Düz Yazı 1
Belki hiç bir önemi kalmayacak bu yazdıklarımın, yarın. Ne kadar nefret etsem de yakıyorum sönen sigaramı.
Ne bir hayalim var ne bir amacım şu dünyada, Bekliyorum öleceğim günü sabırsızlıkla.
Duydum birkaç yazar adı, yazmaya başlayıp hiç durmayan, Nihayetinde yüzlerce binlerce beyiti farkında olmadan yazan
Satırlar kafiyeli olsun diye uğraşıyor muyum? Yoksa benim zihnimin çalışma şekli mi bu? Diye merak eder dururum.
Uzun zamandır içimde bir şeyler yazıp çizme dürtüsü duyuyordum, Sonunda nasip oldu, işte yazıyorum. Hem geçen günde birkaç çizik atıvermiştim bir kağıda. Geometri ilgimi çekerdi hep, Biraz keşif yolculuğu yaptım şekillerle.
Düz metin yazmak benim işim değil, ben ahenk ve kafiye seviyorum. Kelimeler birbiri ardına sanki melodi. Belli bir ölçüye göre yazmıyorum kanımca, Yalnızca, irili ufaklı koreografiler çıkarırlar ortaya. Bir formülün farklı biçimlerde tezahürleri olarak. İddiam böyle olsa bile gerçek olmayabilir; Belki de tamamen rastgele yazıyorumdur Ve dayandığı hiçbir formül yoktur eserlerimin.

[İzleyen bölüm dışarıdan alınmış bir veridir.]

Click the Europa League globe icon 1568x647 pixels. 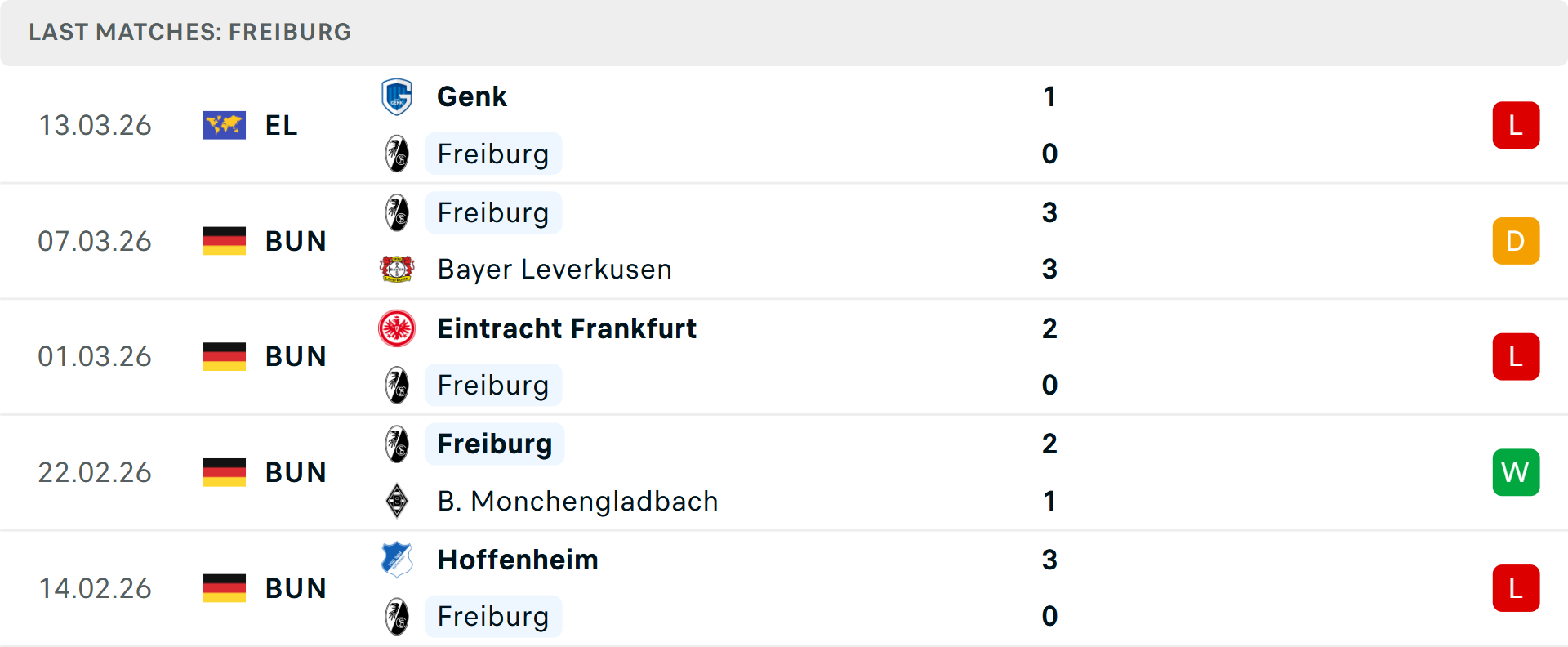pyautogui.click(x=225, y=125)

Yine de zevk aldığımın ve beni bir akışa sokan biçim bu. Geleneksel olandan, dayatmadan, tekerrürden ve ziyandan hoşlanmam. Bu yüzden geldiği gibi yazar, yazıldığı gibi bırakırım. Düzelttiğim tek şey tonlama ve ritimdir yazılarımda.
İçten pazarlıklıklı, çıkarcı bir yapım var; ne yapayım? Fakat olabildiğince uzlaşmacı ve anlayışlıyım.
Aslam burcu olmamdan mı, yoksa fıtratımdan mı bilmem hep kendimden söz edişim? “Her şey benim için ve benim yüzümden.”
Öyle hikaye filan da yazamam, çünkü kurgu nedir bimem. Çıkarsama yapar, teori üretirim. Nadirdir bir şeyleri değiştirme isteğim. Olana razı olur, olmuşa hayıflanırım. Bence kendini düzeltmenin budur yöntemi.
Bir aralar çok okur, dinler ve izlerdim. Çıkardıklarımı insanlara nasihat ederdim. Sonra farkettim ki nasihat vermek haddime değil. Başladım ben de bu nasihatleri kendime vermeye. Sonuçta ne mi oldu? Sıkıldım nasihat dinlemekten. Artık ne başkasına ne kendime…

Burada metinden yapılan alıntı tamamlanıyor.